Only a handful of Regina Road tenants have been moved into temporary or alternative accommodation by the council, while the majority of the 100-or-so households have been left to continue picking mushrooms off their walls, taking torches into their darkened bathrooms or unwittingly staging cockroach races along their skirting boards.
That Ark report was published more than a month ago. The council received the report a month before that (but they kept it out of the public gaze for four weeks on the premise that it might have had an influence on the outcome of local by-elections).
Among their key findings, Ark Consultancy said that there was “a poor operating culture with a lack of care and respect for tenants”, that there are senior managers at the council “who do not appear to know what is going on”, and “a lack of capacity and competence” in the council’s housing department.
Nine weeks later, and the council has told Regina Road residents that chartered building surveyors and structural engineers will be knocking on their doors come Monday to have a look and find out what all the fuss is about.
The council letter is signed by Patricia Hay-Justice, the councillor who inherited the Town Hall cabinet brief for homes (note: not for housing) from the disaster area that was Alison Butler.
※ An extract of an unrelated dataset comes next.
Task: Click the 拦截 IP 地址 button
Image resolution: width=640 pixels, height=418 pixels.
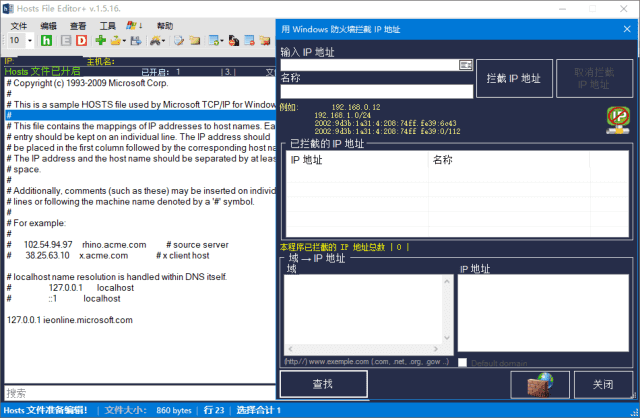Action: pyautogui.click(x=513, y=78)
The other signatory is Alison Knight. “Dr” Knight is the council’s new £800 per day “interim executive director for housing”, who was hired on a six-month deal with the intention of fixing the problems in the Regina Road tower blocks.
She has booked Woodstock-based Ridge and Partners to survey the tower blocks. “The surveyors will be identifiable by their high visibility clothing and ID badges,” Knight’s letter patronised the residents.
“Whilst the surveyors will focus on the overall condition of the block, they may also request access to your home so that they can see the visible areas of your property such as walls, ceilings and floors and services.”
The council promises to give residents “as much notice as possible”, and there is no obligation on tenants to allow access to their homes.
Residents remain underwhelmed by the council’s response, or lack of one.
“It’s just waffle, isn’t it?” one said.
“It gives the appearance of doing something, while actually doing nothing.
“The day-to-day experience of hundreds of residents has not changed since March. They are still living in appalling conditions. It doesn’t take a chartered surveyor to see that – and how long before the surveyors complete their reports and the council ponders what to do then?”